The same goes for Microsoft. In the past, OpenAI provided models while Microsoft integrated AI into Office and other entry points. But as OpenAI began developing Codex and enterprise Agents, it encroached on Microsoft’s territory—Agents naturally need to enter workflows, write code, handle files, and complete tasks for employees, which are core areas of Microsoft’s sovereignty.
Thus, while OpenAI and Microsoft’s relationship did not immediately fracture, the boundaries have changed. In April 2026, both parties adjusted their agreement, converting Microsoft’s exclusive authorization into a non-exclusive one, allowing OpenAI to serve clients on any cloud.
The meaning of this is clear: OpenAI does not want to be merely a supplier within the Microsoft ecosystem. It aims to face clients directly, deliver Agents independently, and secure its own entry points.
At this juncture, its relationship with Apple and Microsoft has become delicate. Because Agents require not just a display position but a default entry point, system permissions, and the first smart terminal users interact with daily.
These are things Apple and Microsoft will not provide, nor can they.
Ultimately, ChatGPT is powerful, yet it continues to reside in others’ houses—Apple’s house, Microsoft’s house, browsers’ houses, operating systems’ houses. It can be called upon, integrated, and serve as a good supplier, but it cannot decide when to appear or what permissions it can access.
A mobile phone, however, is the most aligned with its resource endowment. The 900 million weekly active users are already willing to entrust their questions to ChatGPT—transitioning this mindset to a device is shorter than building an operating system or a browser from scratch.
What it aims to create is not just another iPhone filled with apps but a phone dedicated to Agents—a body that allows ChatGPT to see, access, and execute tasks.

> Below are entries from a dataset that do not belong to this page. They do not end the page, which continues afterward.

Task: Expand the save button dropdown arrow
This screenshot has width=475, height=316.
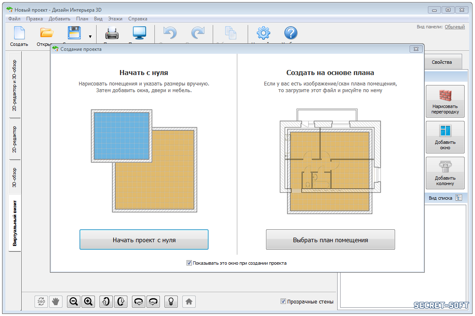Action: tap(90, 37)
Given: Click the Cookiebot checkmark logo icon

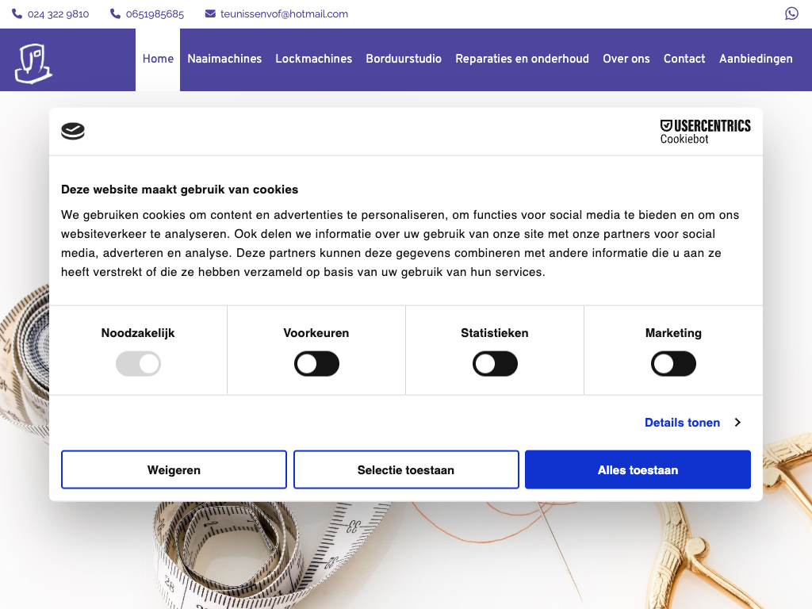Looking at the screenshot, I should coord(73,131).
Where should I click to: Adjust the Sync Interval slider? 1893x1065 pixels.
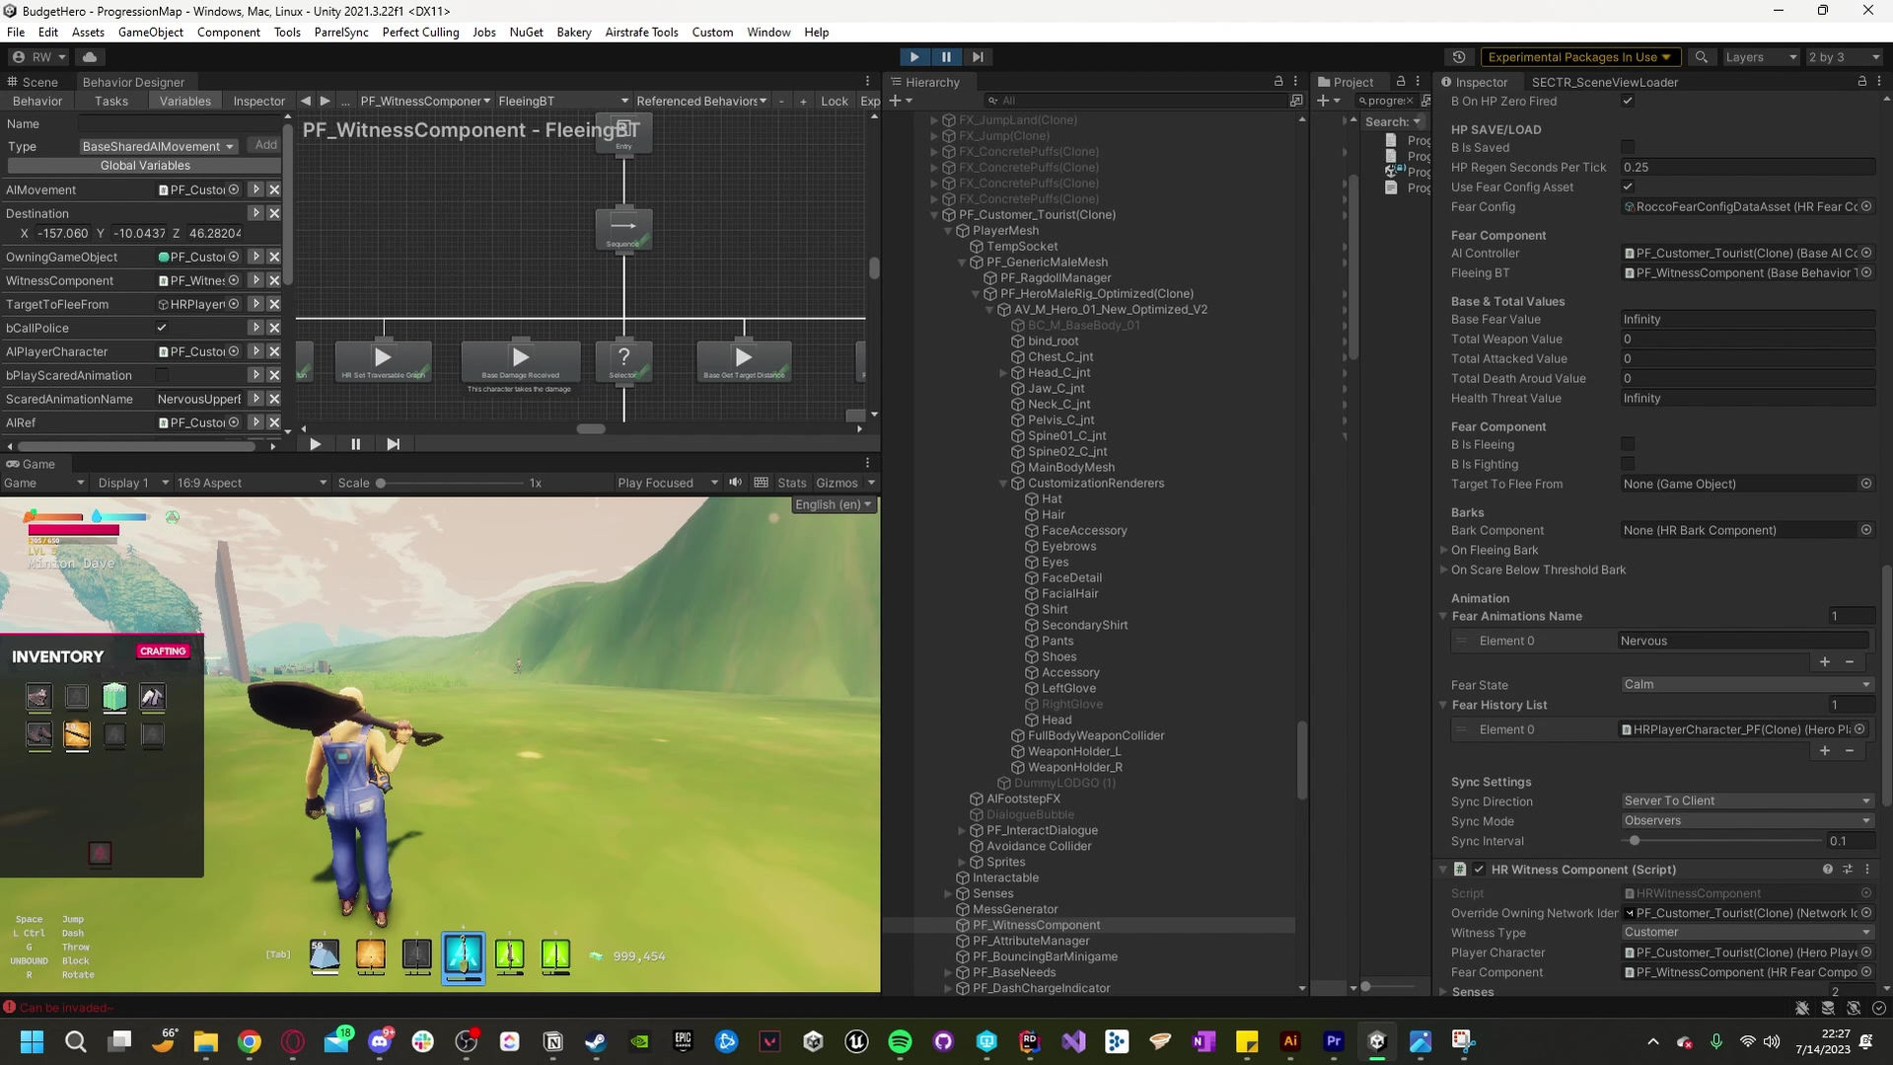1635,841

This is also why, in May 2025, OpenAI spent about $6.5 billion acquiring Jony Ive’s hardware company. He was the industrial designer of the original iPhone and one of Steve Jobs’ most important associates. OpenAI seeks him not just to create beautiful hardware but to redefine personal devices in the AI era.
Returning to the initial question: why would a large model company want to build a phone?
What OpenAI desires is not just a phone but sovereignty.
It aims to find a default entry point for ChatGPT. However, this endeavor will inherently position OpenAI against Apple. In the past, Apple could treat ChatGPT as a supplier; if OpenAI truly aims to create a phone for the AI era, it will no longer be a supplier but a competitor to Apple in personal entry points.
Looking back over the past few years, OpenAI’s story has actually undergone a reversal.
It once believed that as long as the model was strong enough, the world would reorganize itself around intelligence. The explosion of ChatGPT indeed validated this belief—it attracted hundreds of millions of users without hardware or pre-installation, relying solely on a web input box.
However, with the arrival of the Agent era, OpenAI realized it still lacked the most critical element: sovereignty.
ChatGPT’s success is both a victory and a form of path dependence. It led OpenAI to believe for too long that the model itself was the answer. Only after Claude Code achieved $2.5 billion in annualized revenue and both Apple and Microsoft hesitated to relinquish system permissions did OpenAI realize that no matter how strong the model, it still needed entry points, authority, and tasks.
Thus, OpenAI’s venture into mobile phone development is not merely about creating a device; it is about giving ChatGPT its first physical embodiment.